Há, no entanto, situações em que é necessário recorrer à importação de produtos. E estão bem identificadas as condições que obrigam a isso:

  • Escassez devido à sazonalidade na produção; é um fenómeno comum nas frutas e vegetais, quando os fornecedores locais estão limitados por motivos que escapam ao seu controlo, ou quando o consumidor procura frutas sazonais durante todo o ano;
  • Quando não existe qualquer produção a nível nacional ou, então, quando o volume produzido não é suficiente para garantir o abastecimento regular das lojas;
  • Quando a relação qualidade-preço dos produtos fornecidos localmente impede que o Grupo consiga proporcionar aos seus consumidores a melhor qualidade ao melhor preço.

 

Distinguir produtos comprados a fornecedores locais

Para que o cliente saiba que está a comprar produtos locais, são colocadas etiquetas ou autocolantes nos produtos provenientes de fornecedores locais, como acontece com as frutas e os vegetais.

tomate em balança

Em Portugal, é frequente encontrar a mensagem “100% Nacional” nos produtos de Marca Própria do Grupo que têm origem local.
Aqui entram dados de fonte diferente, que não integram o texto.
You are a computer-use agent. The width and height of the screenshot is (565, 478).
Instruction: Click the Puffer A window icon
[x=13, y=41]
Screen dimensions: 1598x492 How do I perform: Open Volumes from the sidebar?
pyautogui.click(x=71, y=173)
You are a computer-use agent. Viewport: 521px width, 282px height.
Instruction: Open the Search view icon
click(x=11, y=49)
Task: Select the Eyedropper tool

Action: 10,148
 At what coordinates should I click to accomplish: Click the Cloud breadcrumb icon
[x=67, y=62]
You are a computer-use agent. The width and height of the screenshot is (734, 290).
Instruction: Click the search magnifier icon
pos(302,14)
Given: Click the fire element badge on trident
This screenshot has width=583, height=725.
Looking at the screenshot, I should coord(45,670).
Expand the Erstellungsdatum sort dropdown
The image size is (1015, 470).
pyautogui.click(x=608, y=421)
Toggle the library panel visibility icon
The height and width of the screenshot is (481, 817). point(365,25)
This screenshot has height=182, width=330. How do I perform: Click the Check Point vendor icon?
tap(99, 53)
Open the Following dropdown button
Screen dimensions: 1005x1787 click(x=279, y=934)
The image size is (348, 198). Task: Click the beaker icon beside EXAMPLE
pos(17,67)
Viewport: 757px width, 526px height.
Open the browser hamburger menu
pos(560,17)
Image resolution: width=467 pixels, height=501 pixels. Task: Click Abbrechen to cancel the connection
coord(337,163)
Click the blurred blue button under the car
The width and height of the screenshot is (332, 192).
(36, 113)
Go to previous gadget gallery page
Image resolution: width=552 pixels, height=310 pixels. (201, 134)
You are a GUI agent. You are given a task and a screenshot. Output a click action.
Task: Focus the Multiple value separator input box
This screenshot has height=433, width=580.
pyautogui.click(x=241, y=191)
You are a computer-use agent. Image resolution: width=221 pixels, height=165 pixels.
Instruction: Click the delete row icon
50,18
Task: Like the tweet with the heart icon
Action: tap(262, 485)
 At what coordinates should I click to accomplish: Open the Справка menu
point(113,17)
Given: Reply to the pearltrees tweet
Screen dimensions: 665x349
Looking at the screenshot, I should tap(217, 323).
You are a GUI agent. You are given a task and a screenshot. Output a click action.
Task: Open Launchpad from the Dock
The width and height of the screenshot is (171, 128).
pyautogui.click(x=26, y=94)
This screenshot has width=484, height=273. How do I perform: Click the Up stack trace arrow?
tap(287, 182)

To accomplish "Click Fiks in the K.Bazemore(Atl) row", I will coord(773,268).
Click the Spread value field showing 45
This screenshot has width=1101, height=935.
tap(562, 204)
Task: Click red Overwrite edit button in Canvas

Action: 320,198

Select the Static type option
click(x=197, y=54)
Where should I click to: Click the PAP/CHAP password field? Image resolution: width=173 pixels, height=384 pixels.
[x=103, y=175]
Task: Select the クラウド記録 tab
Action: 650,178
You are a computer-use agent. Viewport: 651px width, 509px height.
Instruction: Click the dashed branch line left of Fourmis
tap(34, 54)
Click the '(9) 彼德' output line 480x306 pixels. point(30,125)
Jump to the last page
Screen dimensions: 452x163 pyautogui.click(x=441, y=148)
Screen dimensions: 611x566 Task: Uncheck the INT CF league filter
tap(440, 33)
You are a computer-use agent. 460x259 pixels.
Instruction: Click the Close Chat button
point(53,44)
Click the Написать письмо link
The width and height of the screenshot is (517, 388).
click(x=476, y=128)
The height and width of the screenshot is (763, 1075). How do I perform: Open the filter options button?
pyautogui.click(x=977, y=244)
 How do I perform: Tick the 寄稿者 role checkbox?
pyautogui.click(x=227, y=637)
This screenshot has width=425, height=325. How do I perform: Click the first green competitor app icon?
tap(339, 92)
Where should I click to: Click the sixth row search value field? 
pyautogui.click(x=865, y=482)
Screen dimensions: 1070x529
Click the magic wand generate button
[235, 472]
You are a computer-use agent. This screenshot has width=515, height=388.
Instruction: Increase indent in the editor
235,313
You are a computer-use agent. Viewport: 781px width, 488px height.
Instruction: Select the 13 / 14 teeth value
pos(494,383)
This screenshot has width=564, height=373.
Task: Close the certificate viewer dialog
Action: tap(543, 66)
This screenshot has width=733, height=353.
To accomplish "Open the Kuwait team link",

Na Polónia, as indicações mais utilizadas são “Polski Produkt” (“Produto Polaco”) e “#jedzcopolskie” (“Coma o que é Polaco”). Na Colômbia, vê-se a etiqueta “Hecho en Colombia” (“Feito na Colômbia”) em muitas das Marcas Próprias da Ara.

Compromisso do Grupo Jerónimo Martins

O Grupo Jerónimo Martins assumiu o compromisso de garantir que pelo menos 80% dos produtos alimentares vendidos nas suas lojas provêm de fornecedores locais.

Por isso, em 2018, 84% dos produtos vendidos nas lojas Pingo Doce e Recheio vêm de fornecedores nacionais. Na Polónia, esse valor chega aos 92% e na Colômbia, ultrapassa os 95%.

Seja em que país for, o Grupo Jerónimo Martins defende que o movimento pela alimentação sustentável tem de começar na “fonte”, isto é, nos fornecedores. Só assim se torna possível estimular as economias locais, fortalecidas por relações de confiança e de longa duração.